Starhawk, free of the ropes, began to move across the trees. The men stopped. Starhawk waited. They still didn’t stir. Starhawk moved again, without a sound. The men were still unmoving. He closed in on them, remaining always about thirty feet above the ground, until he found them.
Three men. Sitting quietly. Two of them smoking. Waiting.
Starhawk moved back toward the house, always testing each branch carefully before thrusting it.
Two mourning doves began to sing a sad little duet.
Starhawk waited, ten feet above the roof, hidden in the redwood. The three men in the woods waited.

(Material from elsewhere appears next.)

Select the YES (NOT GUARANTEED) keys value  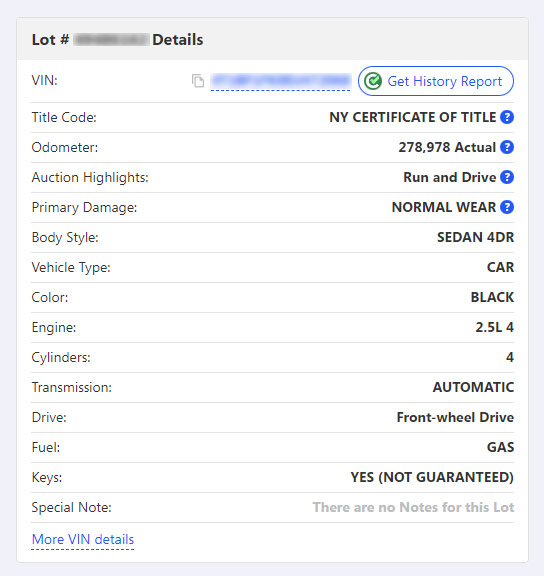(x=432, y=477)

Inside the house, the phone rang. The men in the woods, who couldn’t possibly have heard it, began moving again.
Starhawk smiled for the second time that day, and glanced at his watch. It was exactly half past ten. Murphy, on the phone, was probably insisting on a meet in downtown Oakland, some congested street corner he had already picked, where a double cross would be too risky for all parties. Careful man, that Murph. He’d come out the door, with the coke under his arm, thinking how careful he was, and the surprise party would be waiting in the bushes with their guns.
Starhawk moved quickly to a new perch. Carefully, he pulled up his trouser leg, tore the adhesive tape, and took a pistol from his calf. He was not smiling now.